No os podéis hacer una idea de lo muchísimo que me ha gustado este libro. En este ensayo Brigitte Vasallo analiza las construcciones amorosas tradicionales, guiadas por la jerarquía, la desigualdad y las violencias y lo relaciona también con la idea de patria-nación-Estado (supremacía-exclusividad / status-superioridad / privilegio).

Últimamente estoy leyendo mucho sobre la responsabilidad sexo-afectiva y emocional. Esto, que tendría que ser básico en cualquier tipo de vínculo, no lo es tanto. Nuestra sociedad individualista está marcada por el consumo y la superficialidad, un capitalismo que acaba afectando también a las relaciones.

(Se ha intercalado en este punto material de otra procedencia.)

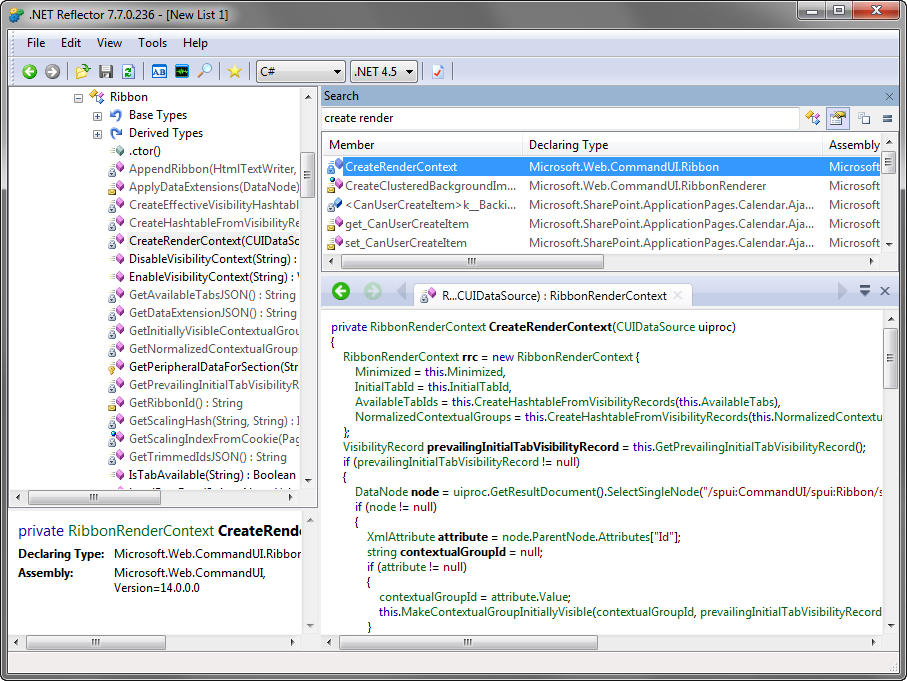
Task: Click the back navigation arrow in code pane
Action: click(340, 290)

Además de todo esto, Brigitte hace una crítica brutal al amor romántico, tóxico y a esa idea que aún sigue marcando el camino vital: el único amor válido, el que cuenta y te da valor como persona, es el de la pareja «…la pareja como forma de aumentar nuestro valor de mercado: tanto gustas, tanto vales (…) la cultura del reemplazo y la cosificación».
Menospreciando los lazos emocionales sanos de amistades, familias, vecinas o cualquier otro tipo de comunidad (RRSS, por ejemplo) en la que el amor -los afectos, en definitiva-, también están presentes; Todo ello sin dejar de lado el más importante de todos: nuestro amor propio, queridas, ese que nos ayuda a poner límites y cuidarnos, que es tan importante o más que cualquier otro.

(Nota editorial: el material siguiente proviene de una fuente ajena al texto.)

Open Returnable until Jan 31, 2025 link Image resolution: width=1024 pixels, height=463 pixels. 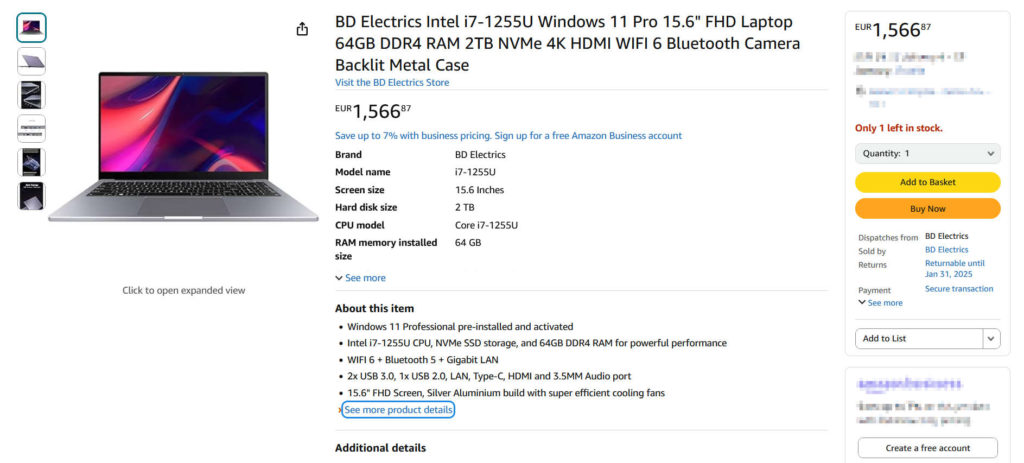coord(954,269)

Al mismo tiempo estoy leyendo a Eva Illouz, Anna Hope, Jenny Odell; escucho el podcast Deforme semanal (que me tiene muy in love), revisiono Sense8 (ya he perdido la cuenta de las veces que la he visto) y no puedo dejar de relacionarlo todo.

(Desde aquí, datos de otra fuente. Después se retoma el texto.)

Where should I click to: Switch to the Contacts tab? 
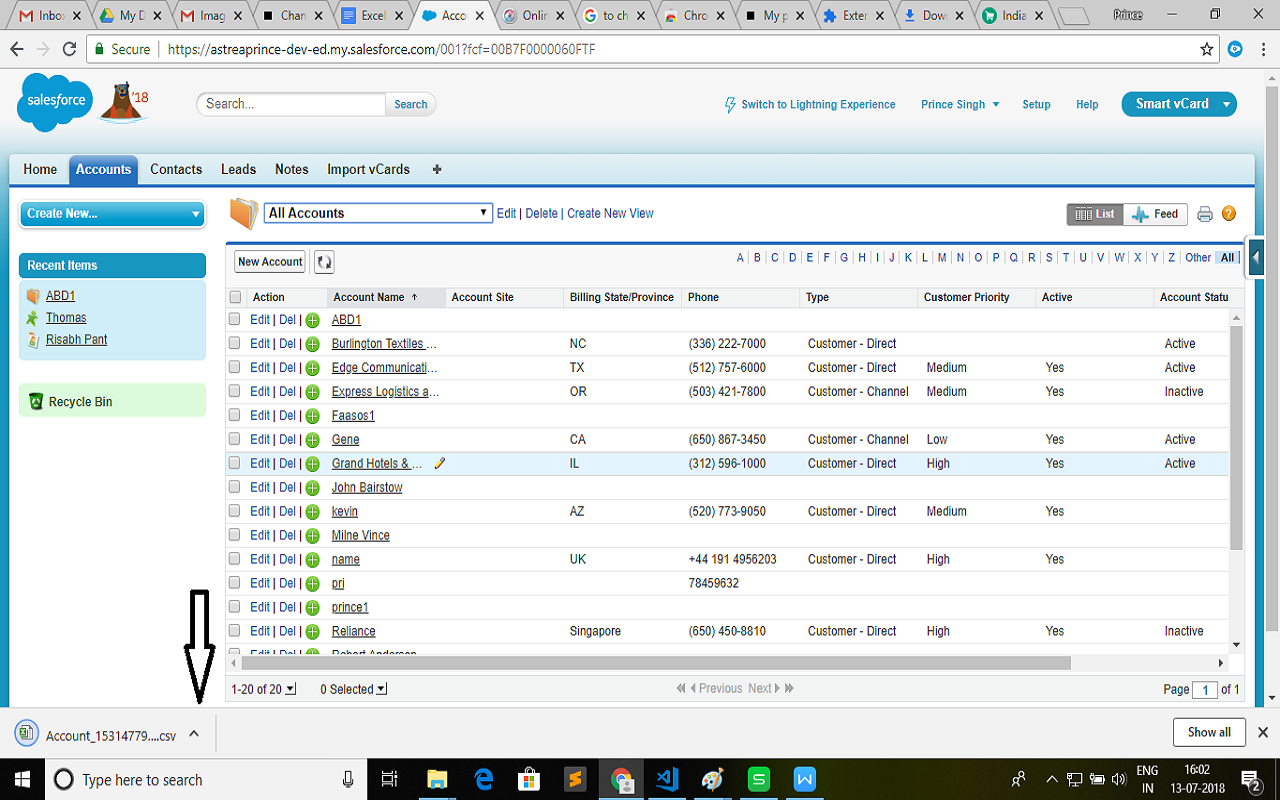click(x=175, y=169)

Es imposible mencionar y conversar por aquí, todos los puntos que toca Brigitte en esta lectura, así que voy a terminar recomendando muy fuertemente este libro y me quedo con uno de los párrafos más bonitos de la lectura:

« … el amor éramos ella y yo pasando la noche en vela para acompañarla en su tristeza como ella me ha acompañado en todas las mías. El amor es esa incondicionalidad, apoyo, ese cariño en lo mejor y en lo peor; ese poder reírnos de ese follón, esa certeza íntima de que dos semanas más tarde yo estaría llorando en el suelo de su cocina y ella iba a estar allí. Y estuvo. Ese es el amor que nos salva y ese es el amor que no vemos, el que consideramos menos amor que otros, al que no damos la importancia que merece y sin el que no podríamos salir adelante en este mundo de mierda. Ese amor».